Vitamin D (clipped from PDF)_
During the first wave of Covid-19, low Vitamin D levels have been found in the vulnerable aging population in Spain, Italy and Switzerland which pointed towards the potential of vitamin D in prevention of COVID-19 infection and mortality (Ilie et al., 2020). Vitamin D deficiency has indeed been found to contribute to ARDS and a narrative review on vitamin D shows accumulation of evidence that vitamin D supplementation could reduce risk of COVID-19 infections and deaths (Grant et al., 2020). Vitamin D is known to promote innate immune response against viral infection and a role for TLRs has been proposed in explaining the underlying mechanism. Martinez-Moreno et al showed that innate immune response against the dengue virus (DENV) infection, a public health problem worldwide, can be improved by vitamin D supplementation.
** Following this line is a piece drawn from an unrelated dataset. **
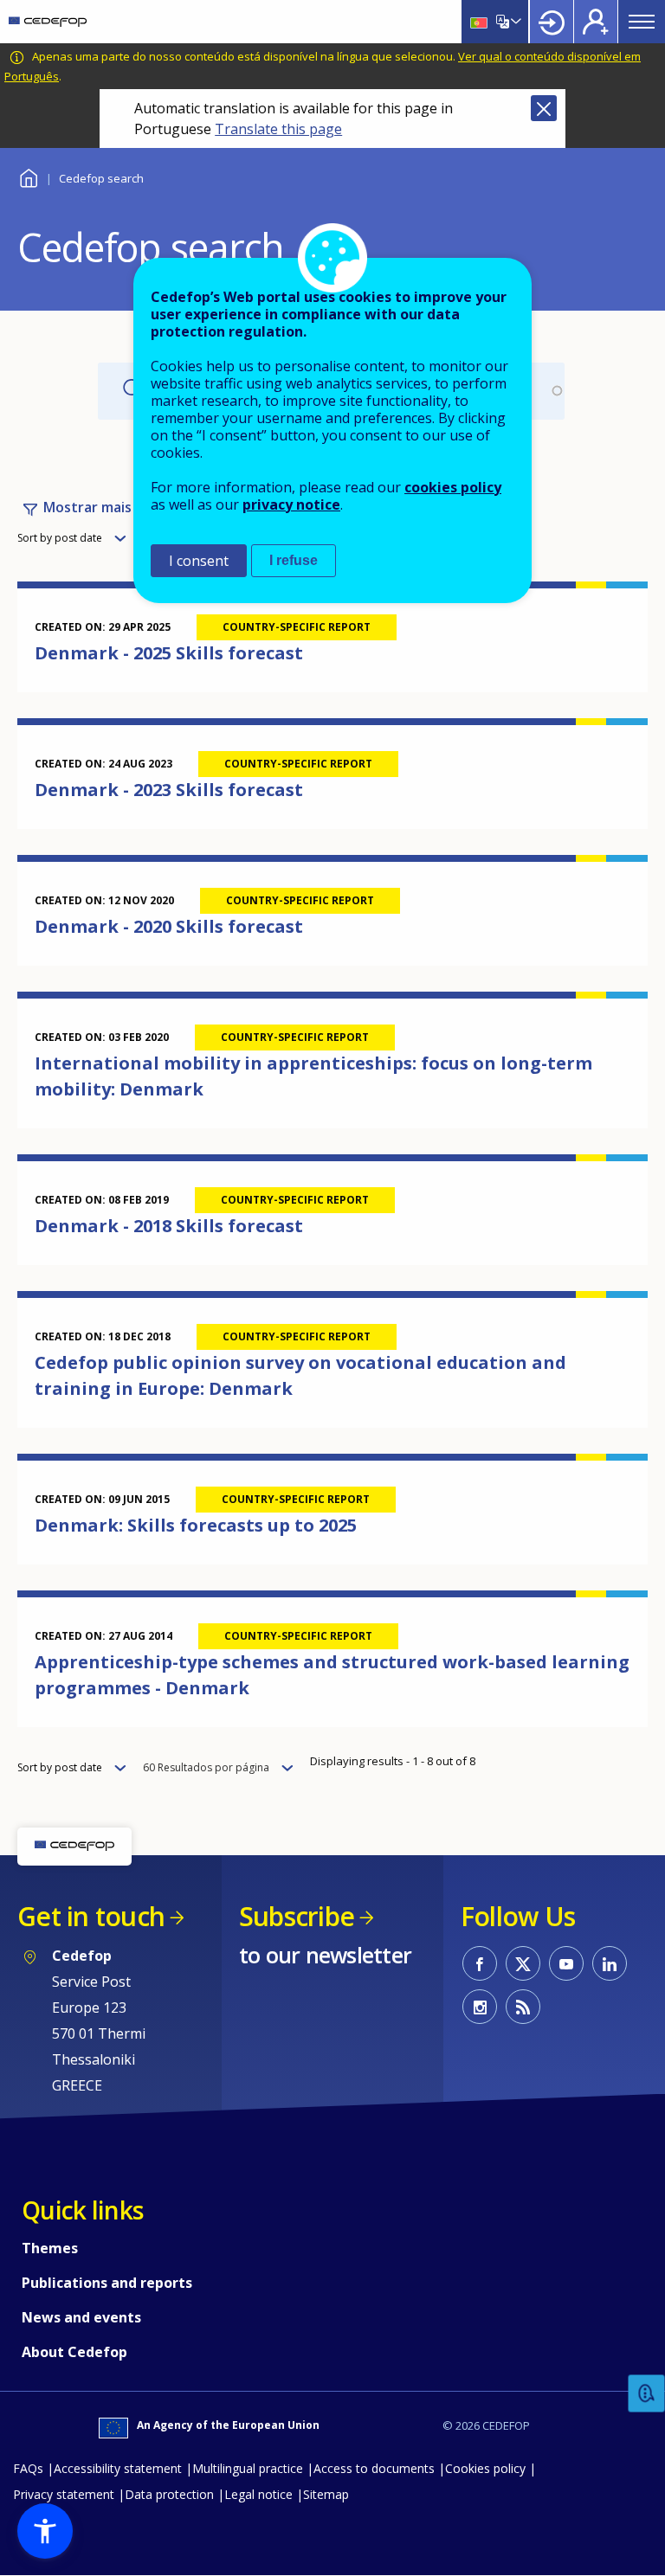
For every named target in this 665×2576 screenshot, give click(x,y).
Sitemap (326, 2494)
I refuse (293, 560)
Their study showed that an oral supplement of 4000 IU/day of vitamin D3 significantly decreased TLR9 protein levels and the mRNA abundance ofTLR3, TLR7, and TLR9 in human. The lower dose of, 1000 IU/day of vitamin D only decreased the TLR9 protein level in human monocte-derived DCs infected with DENV. The finding is especially interesting because TLR9 activation, through mtDNA, contributes to DENV-induced immune activation (Martinez Moreno et al., 2020). A study performed in 2010 also showed that intracellular TLRs are differentially regulated by vitamin D3, with TLR9 being down-regulated by vitamin D3 exposure whereas TLR3 was unaffected (Dickie et al., 2010). The study by Dickie et al showed that vitamin D3 decreased TLR9 expression in monocytes and had a downstream functional effect as these cells subsequently secreted less IL-6 in response to TLR9 challenge.